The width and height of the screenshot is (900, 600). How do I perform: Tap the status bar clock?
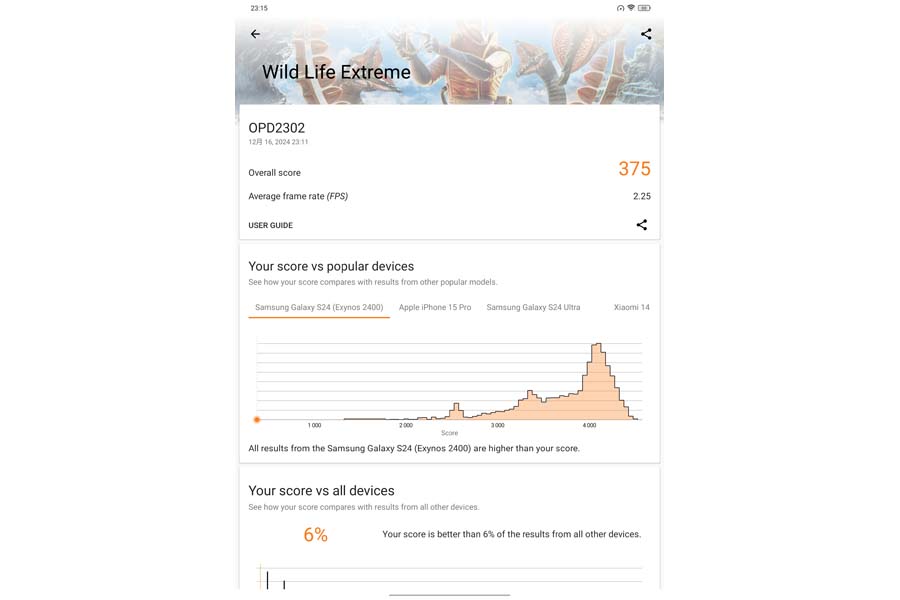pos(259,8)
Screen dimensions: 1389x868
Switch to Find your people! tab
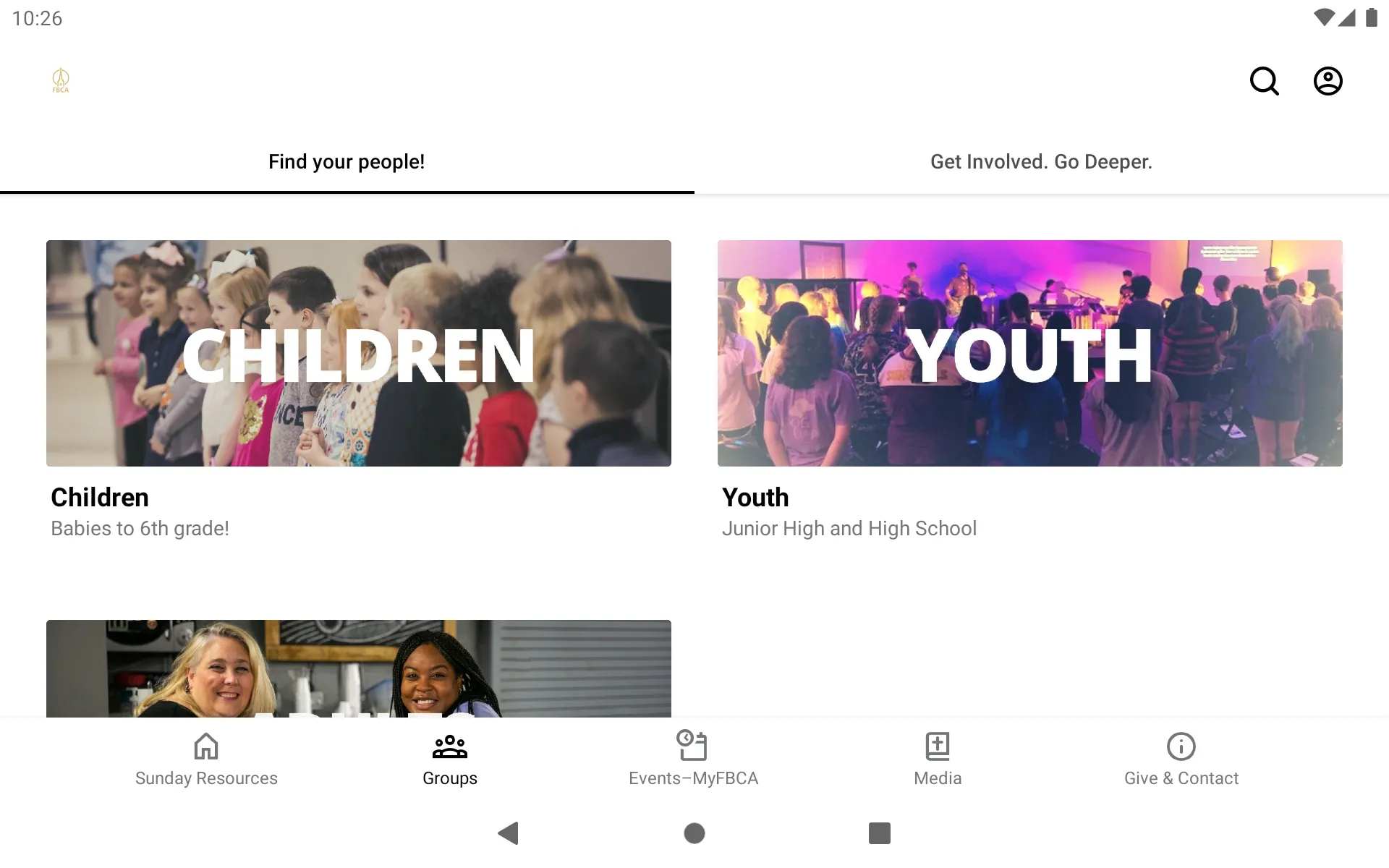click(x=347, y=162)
# # #
# What you should do
Return each of the lines exactly as they appear above, with no images.

# Task answer
The width and height of the screenshot is (900, 600). How do I perform: Tap the status bar clock?
pos(259,8)
Screen dimensions: 1389x868
Switch to Find your people! tab
click(x=347, y=162)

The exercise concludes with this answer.